▸ **DATASET ROWS**
┄┄┄┄┄┄

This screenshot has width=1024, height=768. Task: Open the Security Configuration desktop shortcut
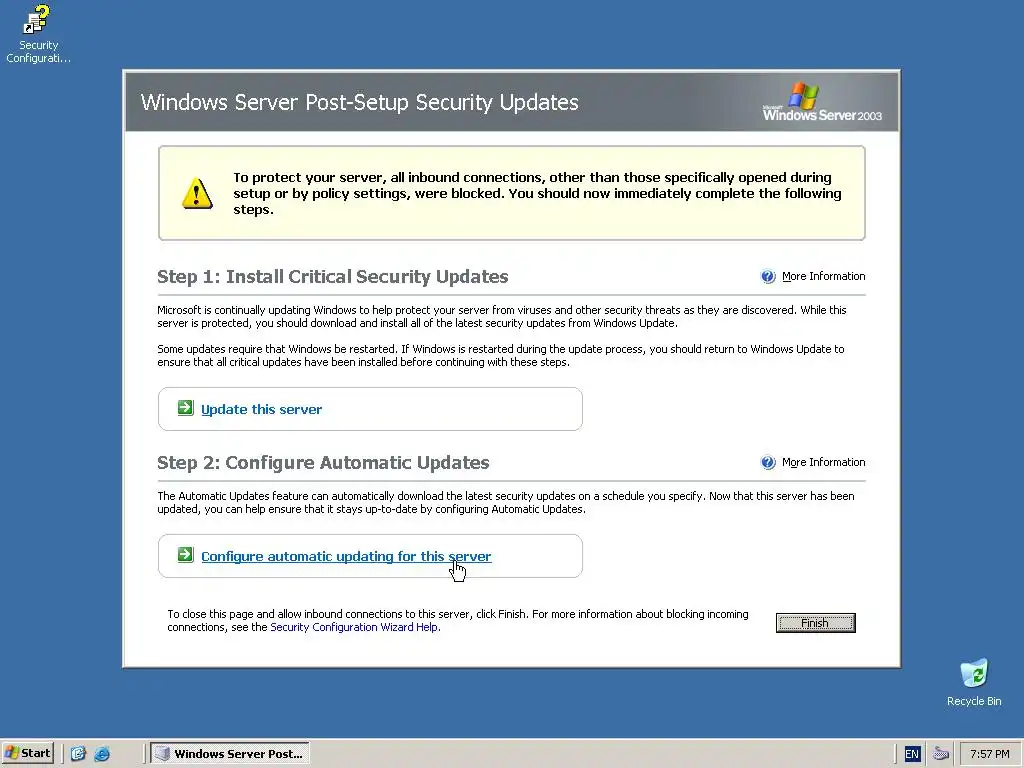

┄┄┄┄┄┄

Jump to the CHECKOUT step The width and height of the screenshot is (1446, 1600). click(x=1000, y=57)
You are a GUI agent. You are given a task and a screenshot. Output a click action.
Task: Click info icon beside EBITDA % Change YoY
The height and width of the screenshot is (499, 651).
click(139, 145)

┄┄┄┄┄┄

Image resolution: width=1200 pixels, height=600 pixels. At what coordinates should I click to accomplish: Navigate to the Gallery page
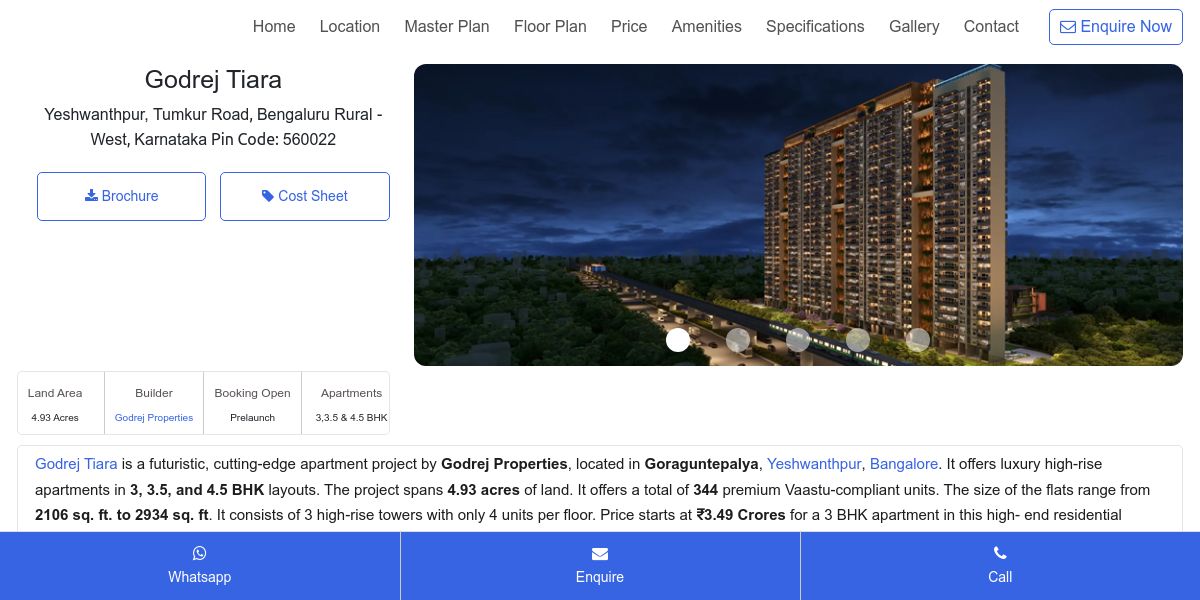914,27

┄┄┄┄┄┄

▸ **EXERCISE**
Rewrite the records from the line containing "You are a GUI" through the line containing "click(139, 145)", both included, and scale the answer coordinates by 1.1, rounding to whole numbers with halves rounded up. Keep every other part of those lines, including the requests and their sizes, unchanged.

▸ **CORRECT OUTPUT**
You are a GUI agent. You are given a task and a screenshot. Output a click action.
Task: Click info icon beside EBITDA % Change YoY
The height and width of the screenshot is (499, 651).
click(153, 160)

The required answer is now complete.